-- Schriftliche Aufgabe 1 --
Welche Zeitung sprach laut dem Gastblog über Klimaaktivismus am 11. Oktober von „Klima-Chaoten“?
-- Schriftliche Aufgabe 2 --
Schreiben Sie aus dem Gastblog über Klimaaktivismus die Passage von „Die Wogen gingen“ bis „Stil alter RAF-Fahndungsplakate.“ wortgetreu ab.

-- Textabschnitt --
* * * * * * * * *

Im Gastblog analysieren Klaus Schönberger und Roland Wolfgang Peball die Strategien des Klimaaktivismus und dessen Positionierung im politischen Diskurs.

Die Wogen gingen in Deutschland hoch, als Jan Böhmermann in der vorletzten Ausgabe des ZDF-Comedy-Formats "Magazin Royal" die neoliberale FDP mit der RAF verglich, indem er von einem "Lindner-Lehfeldt-Komplex" (in Anlehnung an den "Baader-Meinhof-Komplex") imaginierte. Schon zuvor hatte er auf Twitter für Wirbel gesorgt, als er mit einem fingierten Steckbrief und unter dem Hashtag #rafdp zur Verhaftung "linksradikaler Gewalttäter" aufrief – ganz im optischen und verbalen Stil alter RAF-Fahndungsplakate.

Was Böhmermann eigentlich tat, war allerdings auf sehr provokante Weise das Framing bestimmter vor allem rechter und konservativer Politdiskurse zu imitieren, in denen in letzter Zeit im Zusammenhang recht schnell von "linkem Terrorismus" einer neuen "Klima-RAF" die Rede ist, wenn es darum geht, die Protestaktionen der umweltaktivistischen Gruppe Letzte Generation zu kritisieren und vor allem zu diffamieren. Da gehört es noch fast zu den harmloseren Bezeichnungen, wenn die "Bild"-Zeitung am 11. Oktober dieses Jahres von "Klima-Chaoten" spricht.

In Österreich positioniert sich insbesondere die FPÖ in diesem Sinne. Die FPÖ – die im wissenschaftlichen Diskurs inzwischen zwischen Rechtspopulismus und Rechtsextremismus eingeordnet wird (Hentges/Wiegel 2021) – verteidigt in besonderer Weise jene "imperiale Lebensweise", die zusammen mit einer auf fortwährendes Wachstum angelegten Industrieproduktion zu den Gründen zählt, warum sich der Klima-Aktivismus als "Letzte Generation" imaginiert und sein Handlungsrepertoire auf symbolischer Ebene gegenüber der Fridays-for-Future-Bewegung radikalisierte.

Die international agierende "Last Generation" hatte unter anderem mit Kartoffelbrei- und Fake-Öl-Attacken auf namhafte Werke der bildenden Kunst in Museen, Blockadeaktionen mittels Festklebens der Aktivistinnen und Aktivisten an Oberflächen und anderen Störaktionen an wichtigen Verkehrsknotenpunkten, zuletzt auf dem Rollfeld des Flughafens Berlin, die mit massiver Kritik und Attacken vonseiten beinahe aller politischer Parteien einherging, auf sich und ihre Anliegen aufmerksam gemacht.

Es mag kunstaffine und bildungsbürgerliche Menschen aufregen, wenn etwa das Gustav-Klimt-Gemälde "Tod und Leben" mit schwarzer Farbe beschmiert wird, ähnlich wie es Pendlerinnen und Pendler nervt, wenn sie wegen einer Protestaktion wichtige Zeit verlieren. Das macht wütend. Der emotionale Reflex ist verständlich und erklärbar. Die Frage, die sich angesichts des hier verhandelten Sachverhaltes aber stellt, ist: Darf Protest nerven? Und wenn ja, wie sehr muss uns dieser Protest nerven, um der Dringlichkeit seines Anliegens gerecht zu werden? Daher wird auch schon gefragt, ob wir nicht eine solche "Öko-Apo" benötigen, um zu Verstand zu kommen.

* * * * * * * * *

-- Bereitgestellte Daten --
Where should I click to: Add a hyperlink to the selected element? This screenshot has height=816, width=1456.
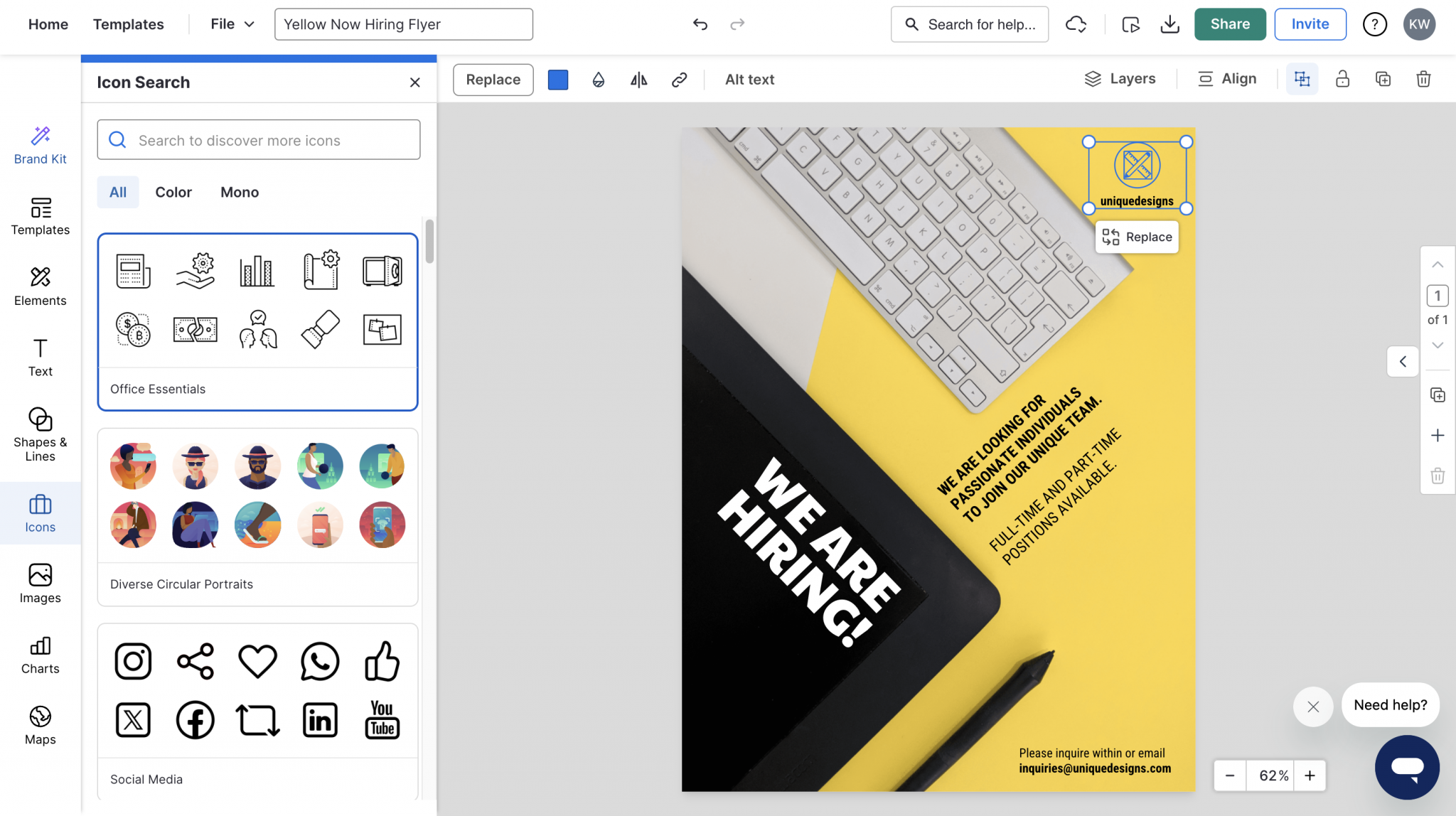click(678, 80)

* * * * * * * * *

-- Fertige Antwort 1 --
Die „Bild“-Zeitung.

-- Fertige Antwort 2 --
Die Wogen gingen in Deutschland hoch, als Jan Böhmermann in der vorletzten Ausgabe des ZDF-Comedy-Formats "Magazin Royal" die neoliberale FDP mit der RAF verglich, indem er von einem "Lindner-Lehfeldt-Komplex" (in Anlehnung an den "Baader-Meinhof-Komplex") imaginierte. Schon zuvor hatte er auf Twitter für Wirbel gesorgt, als er mit einem fingierten Steckbrief und unter dem Hashtag #rafdp zur Verhaftung "linksradikaler Gewalttäter" aufrief – ganz im optischen und verbalen Stil alter RAF-Fahndungsplakate.